Development of Disease-Modifying Therapeutics in Alzheimer's disease and Dementia with Lewy Body (DLB)

Neurodegenerative diseases are a growing problem as our lifespans continue to increase, such that Alzheimer’s disease and other forms of dementia represent a major cause of disability and death worldwide. Researchers are working to unravel the brain chemistry that leads to these diseases of old age and to develop therapies to slow cognitive decline. Professor Kohji Fukunaga and his team have been working in this field for many years. He says: ‘We are now on the brink of introducing a novel drug that has been shown to improve memory and learning faculties in mice models of Alzheimer’s disease (AD).’ Fukunaga is lead researcher at the Department of Pharmacology in the Tohoku University Graduate School of Pharmaceutical Sciences in Japan, and heads up the current project stream of AMED for the development of disease-modifying therapeutics for Alzheimer’s disease, Parkinson’s disease and dementia with Lewy Bodies. A target molecular pathway was identified in 2013, and was optimised during the following year. The Japanese Agency for Medical Research thereafter funded preclinical research focusing on synthesis techniques, toxicology, pharmacokinetic and pharmacodynamic studies. The new compound is called SAK3 and has demonstrated cognitive enhancement superior to that of existing drugs currently used to slow the onset of AD on transgenic mice. Exhaustive safety trials have also been undertaken on larger animal models. The team is now seeking funding and pharmaceutical partners for human clinical trials, with a view to licensing and eventual commercialisation over the next five years.
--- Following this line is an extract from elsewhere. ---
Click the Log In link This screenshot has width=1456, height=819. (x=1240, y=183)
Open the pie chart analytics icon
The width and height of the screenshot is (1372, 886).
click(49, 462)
SAK3 has been tested on two different mouse models of AD: olfactory bulbectomised, APP23 and APP knock-in. The first display cognitive impairment and depressive behaviours, while the latter have a seven-fold increase in a mutant form of amyloid beta precursor proteins in their synapses. Both exhibit elevated levels of Abeta production in the brain. Fukunaga says: ‘Two months after administering our SAK3 compound to APP23 or APP knock-in mice, we observed reduced Abeta accumulations. Also, we used a novel object recognition task to assess cognitive performance and found a significant improvement.’ SAK3’s effects were compared to those of existing ACh release and stimulation agents ST101 and Donepezil, and shown to be significantly superior. These drugs are both produced by Fukunaga’s long-term US collaborators, Sonexa Therapeutics Inc.